Haksız fiil sonucu çalışma gücü kaybının olduğu iddiası ve buna yönelik bir talebin bulunması halinde, zararın kapsamının belirlenmesi açısından maluliyetin varlığı ve oranının doğru biçimde belirlenmesi gereklidir. Söz konusu belirlemenin ise haksız fiilin gerçekleştiği tarihte yürürlükte olan yönetmelik hükümleri dikkate alınarak yapılması gerekmektedir. Söz konusu belirlemenin ise Adli Tıp Kurumu veya Üniversite Hastanelerinin Adli Tıp Anabilim Dalı bölümleri gibi kuruluşların çalışma gücü kaybı olduğu iddia edilen kişide bulunan şikâyetler dikkate alınarak oluşturulacak uzman doktor heyetinden kaza tarihi 11.10.2008 tarihinden önce ise Sosyal Sigorta Sağlık İşlemleri Tüzüğü, 11.10.2008 tarihi ile 01.09.2013 tarihleri arasında Çalışma Gücü ve Meslekte Kazanma Gücü Kaybı Oranı Tespit İşlemleri Yönetmelik’i, 01.09.2013-01.06.2015 tarihleri arası Maluliyet Tespiti İşlemleri Yönetmelik’i, 01.06.2015-20.02.2019 tarihleri arası Özürlülük Ölçütü, Sınıflandırması ve Özürlülere Verilecek Sağlık Kurul Raporları Hakkında Yönetmelik, 20.02.2019 tarihinden sonra Erişkinler İçin Engellilik Değerlendirmesi Hakkında Yönetmelik hükümleri dikkate alınarak yapılması gerekmektedir.
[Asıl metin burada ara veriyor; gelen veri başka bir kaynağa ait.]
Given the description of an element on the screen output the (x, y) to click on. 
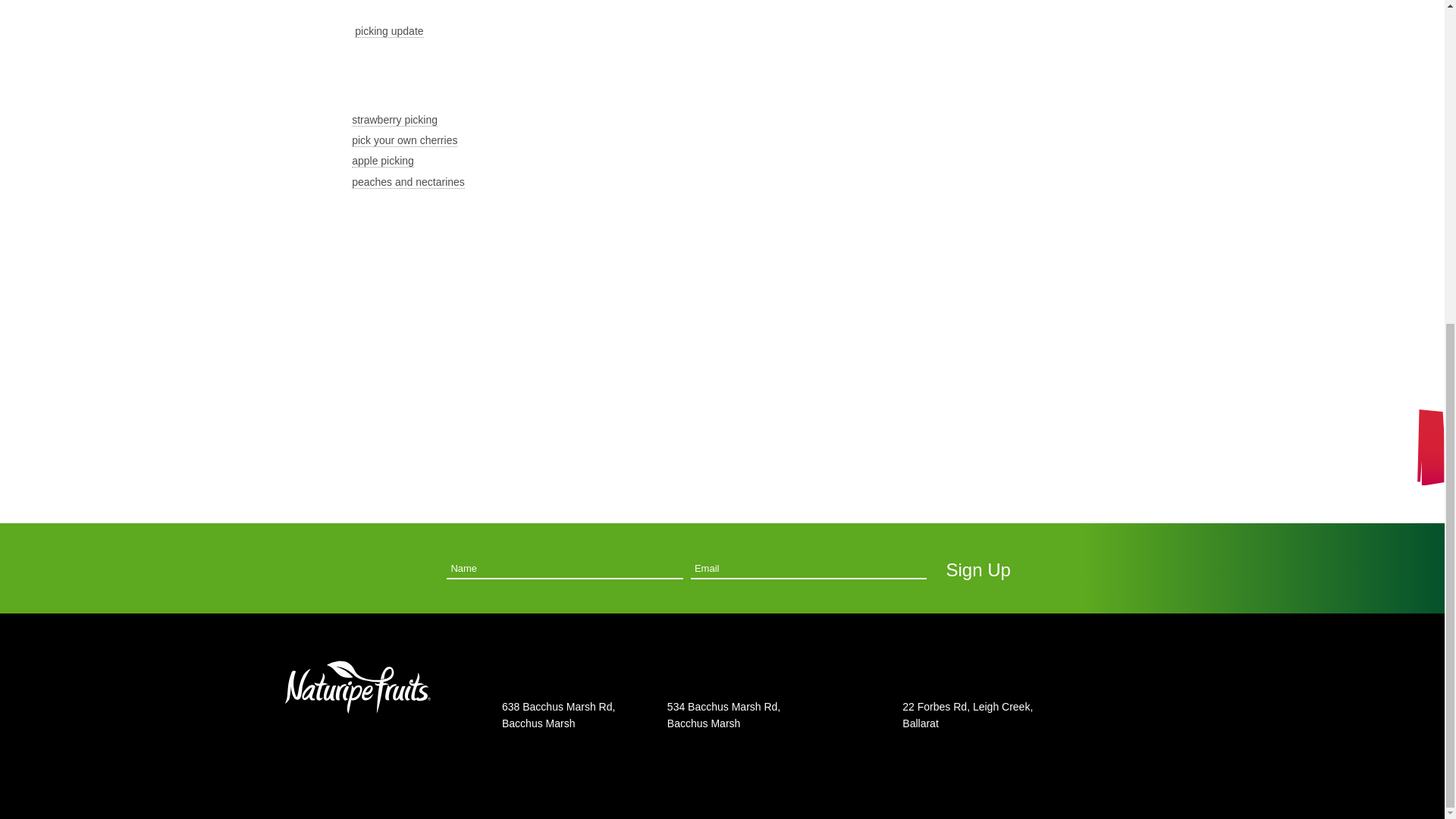
picking update (389, 31)
strawberry picking (395, 119)
apple picking (382, 160)
peaches and nectarines (408, 182)
Sign Up (978, 570)
pick your own cherries (404, 140)
Sign Up (978, 570)
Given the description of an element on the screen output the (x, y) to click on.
Somut olayda; kaza neticesinde davacının maruz kaldığı yaralanmaya ilişkin olarak Eskişehir Osmangazi Üniversitesi Tıp Fakültesi Adli Tıp Anabilim Dalı Başkanlığı tarafından düzenlenen 31.01.2020 tarihli raporda; davacının tıbbi evraklarının tetkiki ve yapılan muayenesine göre; Özürlülük Ölçütü, Sınıflandırması ve Özürlülere Verilecek Sağlık Kurulu Raporları Hakkında Yönetmelik hükümlerine göre toplam özürlülük oranının % 4 olarak belirlendiği, anılan bu raporda kaza tarihi itibariyle yürürlükte bulunan mevzuata uygun olarak maluliyet değerlendirmesinin yapıldığı, maluliyet oranı tespitine ilişkin bu raporun, karara esas almaya elverişli olduğu anlaşılmaktadır.
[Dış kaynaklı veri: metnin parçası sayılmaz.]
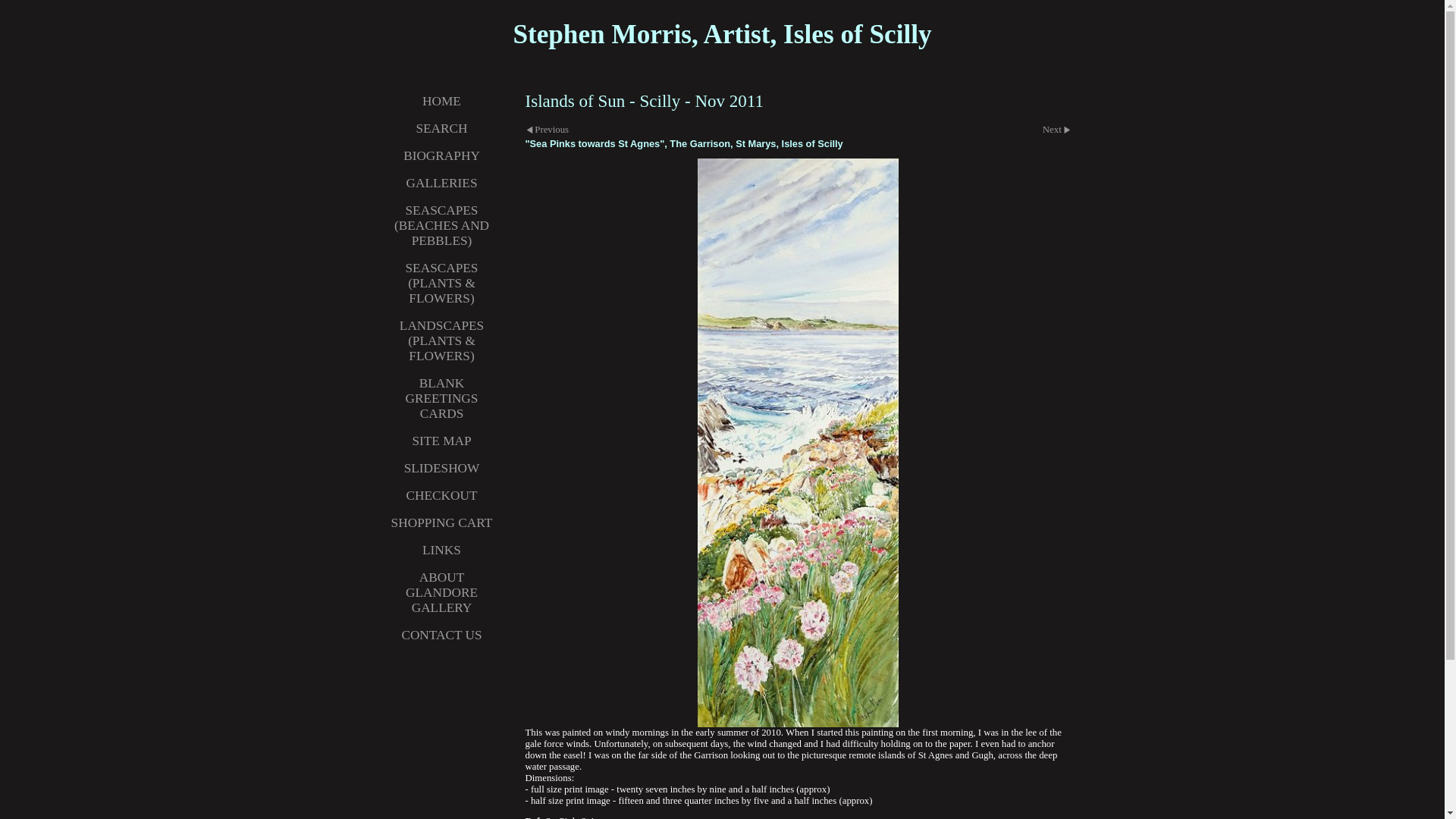
LINKS (441, 550)
GALLERIES (441, 183)
SITE MAP (441, 441)
SEARCH (441, 128)
Stephen Morris, Artist, Isles of Scilly (721, 34)
SHOPPING CART (441, 523)
CONTACT US (441, 635)
CHECKOUT (441, 495)
BLANK GREETINGS CARDS (441, 398)
BIOGRAPHY (441, 155)
ABOUT GLANDORE GALLERY (441, 592)
HOME (441, 101)
SLIDESHOW (441, 468)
Şu durumda; yukarıda yapılan açıklamalar dikkate alındığında, Uyuşmazlık Hakem Heyeti tarafından dosyaya sunulan davacıya ait 31.01.2020 tarihli Eskişehir Osmangazi Üniversitesi Tıp Fakültesi Adli Tıp Anabilim Dalı Başkanlığı tarafından düzenlenen maluliyet raporunun kaza tarihi itibariyle yürürlükte bulunan yönetmelik hükümlerine uygun olarak düzenlenmediği gerekçesiyle tek adli tıp uzmanı tarafından düzenlenen rapor esas alınarak davanın reddine karar verilmiş olması ve davacı vekilinin itirazlarının İtiraz Hakem Heyetince reddine karar verilmiş olması doğru olmamış, bu nedenle kararın bozulması gerekmiştir.
2-)Trafik kazasında cismani zarara uğrayan ve buna dayalı olarak işgücü kaybı tazminatı isteminde bulunan hak sahiplerinin bakiye ömürleri daha önceki yıllarda Fransa’dan alınan 1931 tarihli "PMF" cetvellerine göre saptanmakta ise de; Başbakanlık Hazine Müsteşarlığı, Hacettepe Üniversitesi Fen Fakültesi Aktüerya Bilimleri Bölümü, BNB Danışmanlık, Marmara Üniversitesi ve Başkent Üniversitesi’nin çalışmalarıyla "TRH 2010" adı verilen "Ulusal Mortalite Tablosu" hazırlanmıştır. Gerçek zarar hesabı, özü itibariyle varsayımlara dayalı bir hesap olup, gerçeğe en yakın verilerin kullanılması esastır. Bu durumda; Yargıtay Daireleri arasında tazminat hesabında birliğin sağlanması açısından ve yine bu tablonun ülkemize özgü ve güncel verileri içerdiği göz önüne alındığında, Dairemizce de tazminat hesaplamalarında TRH 2010 Tablosu’na göre bakiye ömür sürelerinin belirlenmesinin, güncel verilere ve ülkemiz gerçeklerine daha uygun olacağına karar verilmiştir.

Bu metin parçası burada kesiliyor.